Lynch also collected memory maps, a sort of mental map that is drawn some time after a place is experienced. These were drawn following biking and walking tours. He did this with his students (here is an interesting example that synthesizes many student maps) and research associates (here is an example showing what could be mapped 12 hours after a walking tour).
Another part of The Perceptual Form of the City project was to have Boston extensively photographed. When paired with the interviews, these photographs offer an eerie insight into the mental maps of Boston’s 1950s inhabitants. Some of the photos are taken every few feet along a sidewalk and are careful to include major paths, nodes and landmarks.
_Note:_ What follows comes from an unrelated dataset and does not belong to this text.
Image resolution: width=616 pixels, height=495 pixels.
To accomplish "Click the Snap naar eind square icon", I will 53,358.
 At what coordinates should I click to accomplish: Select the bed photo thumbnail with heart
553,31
Watching them in sequence is like mimicking the act of walking and mentally mapping.
In addition to some of the more obvious photographs (like most images in this post), the photographer captured some brilliantly subtle elements to the visual landscape, including several images of visual limits. This set of unassuming landmarks and visual limit images comprised shots of sidewalks, grass, fences, cobbles, walls and advertisements.
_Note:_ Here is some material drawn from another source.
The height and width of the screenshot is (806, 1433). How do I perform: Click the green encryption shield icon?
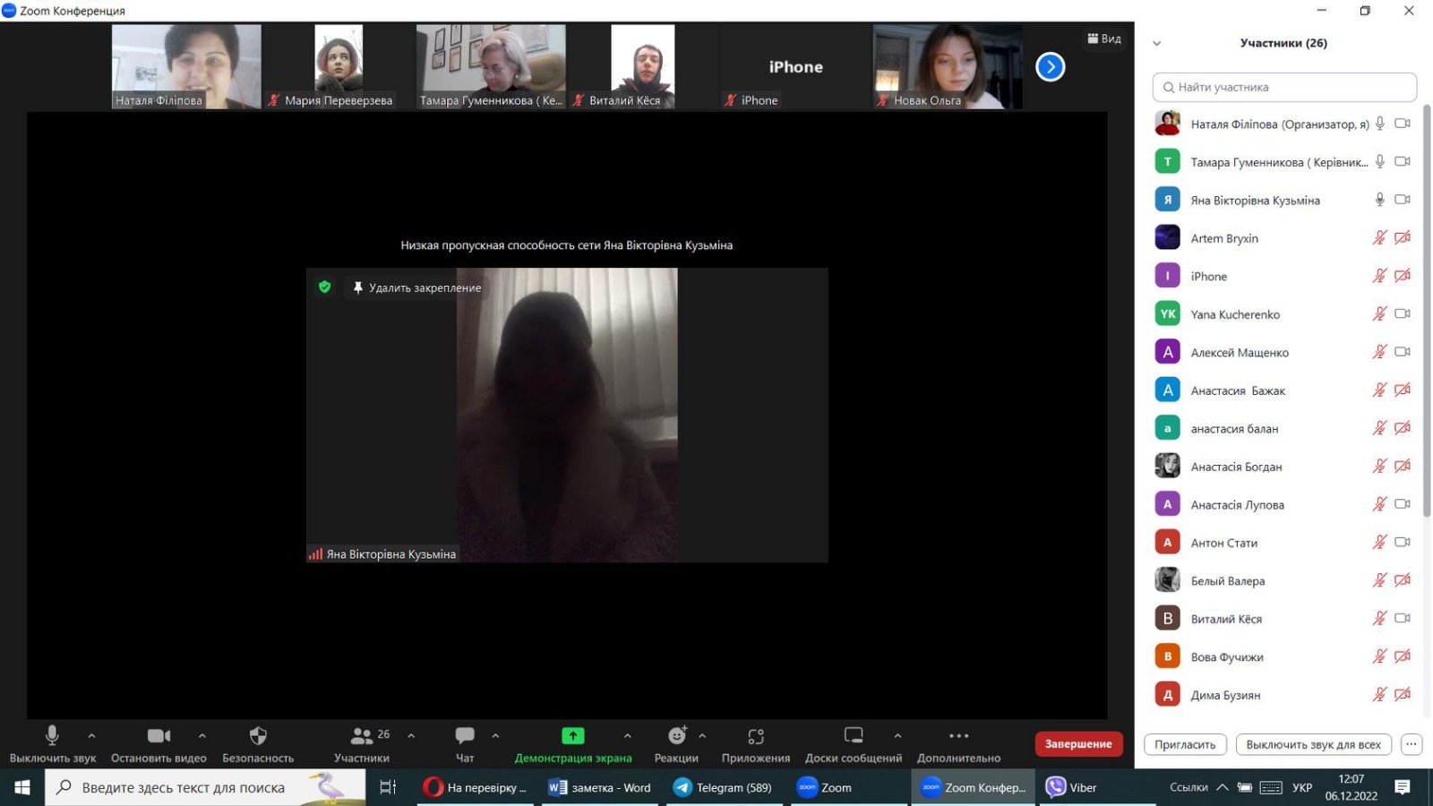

Lynch is primarily known for The Image of The City, but he continued to teach at MIT and produce equally fascinating work for decades after it was published. In one such book, What Time is This Place?, Lynch eloquently discussed how time is experienced and absorbed in the urban landscape. Instead of relying too heavily on the historic nature of Boston in this volume, he pointed to more commonplace ways the passage of time was being perceived in the city (footprints in concrete as a snapshot in time, observing what people are carrying as an indication of the time of day, trees as seasonal clocks, &c.).
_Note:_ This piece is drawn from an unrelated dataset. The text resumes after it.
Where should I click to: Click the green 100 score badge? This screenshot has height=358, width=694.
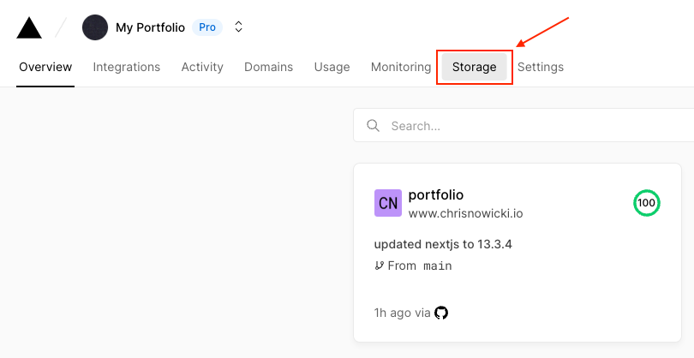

Less than a decade after Lynch passed away in his summer home on Martha’s Vineyard, a collection of his works was published by The MIT Press. The anthology, City Sense and City Design, is jam-packed with great material, much of which concentrates on Boston and the Boston metro region (including a proposal for new planning practices written with the Boston Redevelopment Authority). One of the more wacky (at least from a post-Cold War perspective) projects Lynch got into later in his career involved mapping what would happen if Boston were hit by a 1-megaton nuclear bomb. For a time, he was also quite interested in humans, waste and space.
What I will leave you with here, though, is a map of a place just outside of Boston, a place that is in fact often confused with Boston. In the mid-1960s, Lynch performed a project entitled Visual Analysis: Community Renewal Program for the town of Brookline, Massachusetts. The goal of the project was to reveal potential problems in the way inhabitants perceived their town (with the idea that perhaps some of these problems could be remedied). The map below represents the collective public image of Brookline based on interviews performed as a part of the project. What do we think, Bostonographers, has this perception changed much since 1965?
Note: Lynchian paths and nodes that make up the town while fuzzy edges and districts are in the distance (my favorite being the question mark to the south that could still in be Brookline).